Weiter bedeute dies, wenn der überwiegende Teil aller Religionsgemeinschaften die Legitimität der Demokratie anerkennt und wertschätzt, gefährden dann diejenigen, die stereotype Feindbilder konstruieren und Ablehnung kultivieren nicht im erheblichen Maß den Pluralismus unserer Gesellschaft und die vorherrschend positive Einstellung zur Demokratie religiöser Menschen?
Begegnungen und Austausch als Schlüssel
Wie lassen sich geschlossene Weltbilder und Meinungen durchbrechen und das Ideal einer offenen multi-religiösen Gesellschaft attraktiver machen?
VertreterInnen der lokalen Demokratiearbeit verweisen auf Kontakt und das Gespräch mit Menschen. Ein Teilnehmender des Abends berichtet, in der langen Arbeit auf lokaler Ebene habe sich gezeigt, dass gefestigte Meinungen, Ressentiments oder Ängste nicht allein durch Bildungsformate und Wissensvermittlung überwunden werden können. Die konkrete Begegnung und Foren für Diskussionen und Gespräche mit allen religiös-weltanschaulichen Gruppen und Individuen sei hier das effektivste und nachhaltigste Mittel.
Dies bestätigt auch die Studie der Bertelsmann Stiftung: Vorherige Ablehnung, Ängste und Intoleranz ließen sich demnach durch eigene Erfahrungen und Austausch mit vermeintlich ‘Fremden’ nahezu halbieren.
Doch zivilgesellschaftlicher Austausch allein reicht nicht aus
Offene Gespräche und Kontakt lassen sich auf lokaler Ebene zivilgesellschaftlich organisieren. Für nachhaltige Begegnungen benötige es jedoch Vertrauenspersonen, die eine Brückenfunktion zu den jeweiligen Gruppen herstellen können. Letztlich seien es aber auch Gemeinschaften gleich welchen Glaubens, die ein friedliches Zusammenleben strukturieren könnten. Allgemeine moralische Konventionen, die dies ermöglichen sollen, seien hier schließlich schon formuliert.
Begleitet werden muss ein solcher Begegnungsprozess und der Schutz religiöser Minderheiten allerdings auch institutionell: Eine Teilnehmende gibt zu bedenken, dass gerade heute, akut gegen antisemitischen und antimuslimischen Rassismus vorgegangen werden müsse. Hier könne die Verantwortung nicht allein den BürgerInnen überlassen werden. Dies sei im meinungsbildenden Prozess vor allem auch Aufgabe und Verantwortung der Parteien und Politik.

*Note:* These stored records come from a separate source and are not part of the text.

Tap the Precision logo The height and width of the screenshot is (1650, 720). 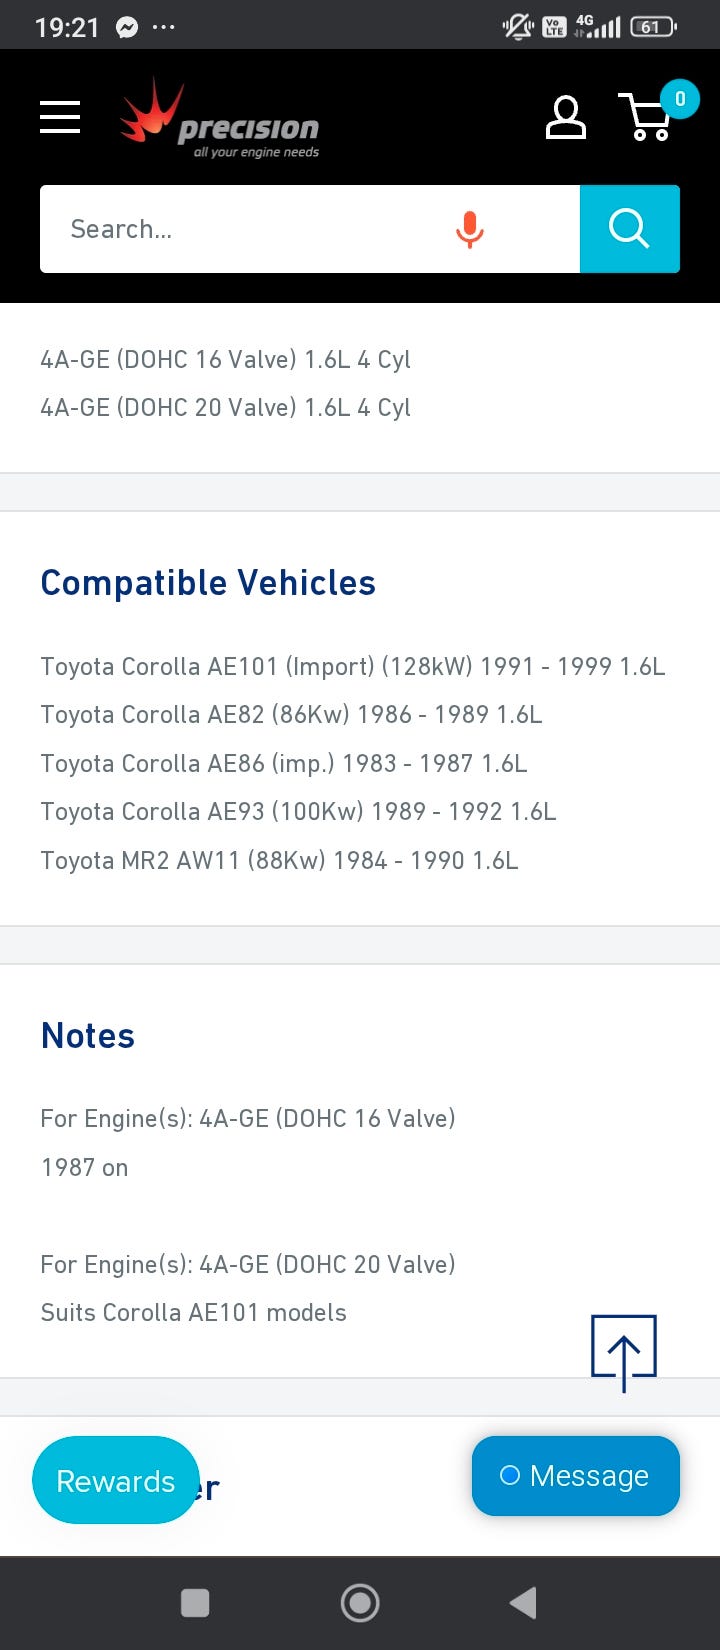coord(220,122)
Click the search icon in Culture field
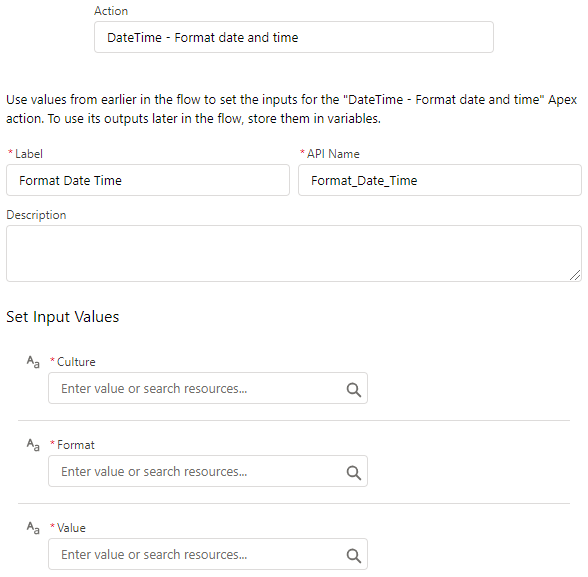This screenshot has width=588, height=577. coord(354,390)
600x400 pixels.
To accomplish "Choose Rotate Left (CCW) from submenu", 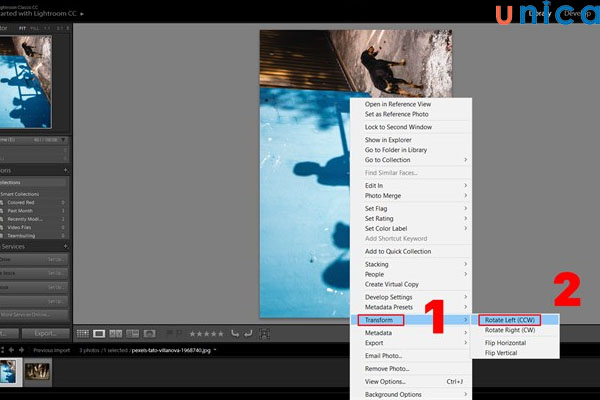I will tap(519, 318).
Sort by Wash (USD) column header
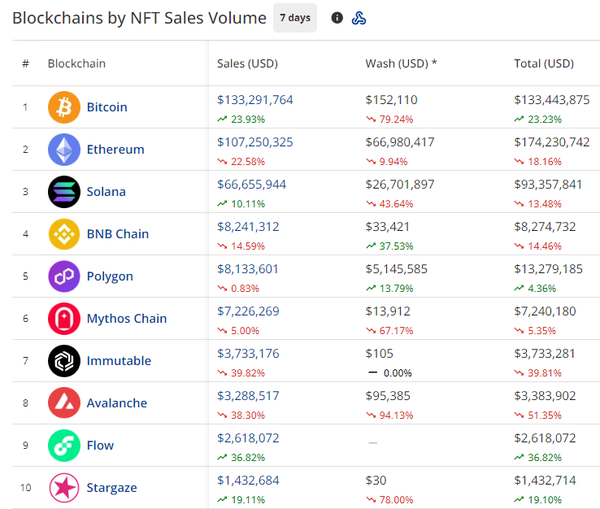600x509 pixels. point(401,64)
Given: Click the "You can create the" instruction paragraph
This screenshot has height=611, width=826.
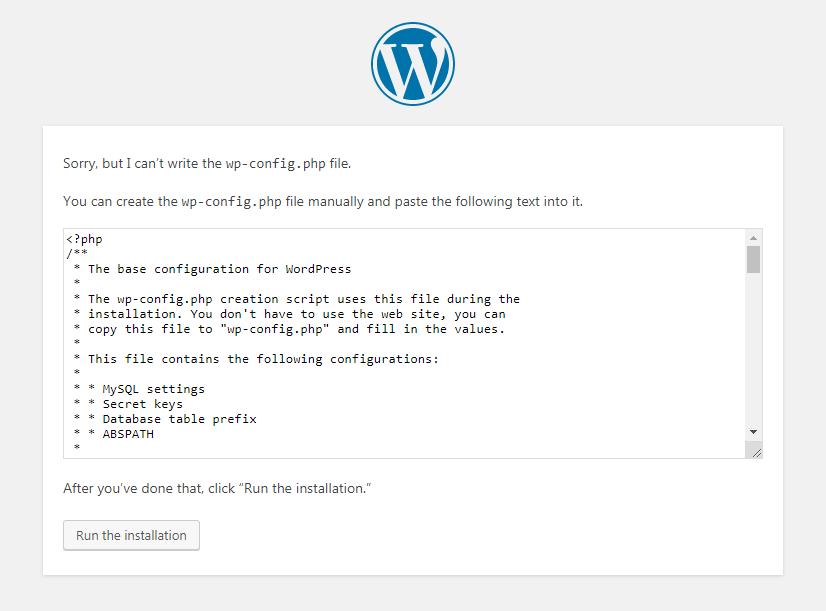Looking at the screenshot, I should tap(322, 201).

Geäußerte Vorbehalte knapp jedes zweiten Menschen in Deutschland gegenüber ‘dem Islam’ sind nicht gleichzusetzen mit einer absoluten Ablehnung des Islams. Sie bilden aber Nährböden und Potential für Ausgrenzung und antiislamischen Rassismus. Wird darauf nicht adäquat geantwortet und stattdessen ein Feindbild weiter geschürt, nehmen unsere Demokratie und das friedliches Zusammenleben einen weitaus größeren Schaden.
In der Tat überwiegt jedoch der Wert der Toleranz zwischen den Religionen sowie Religiösen und Konfessionslosen in Deutschland. Wie das positive gesellschaftliche Potenzial von Religiosität aktiviert werden kann und welche Rolle die Politik dabei spielen sollte, wünschen wir uns beim Progressiven Zentrum auch in Zukunft diskutieren.
Unter der “Chatham House Rule” sprach Lucie Kretschmer mit Hatice Durmaz, Yasemin El- Menouar, Katarina Niewiedzial, Yasemin Shooman, Ellen Ueberschär, Sebastian Reißig und Gert Pickel. An der Diskussion beteiligten sich zahlreiche Gäste aus Zivilgesellschaft, Politik, Medien und Wissenschaft. Die Veranstaltung fand in Kooperation mit der Bertelsmann Stiftung statt.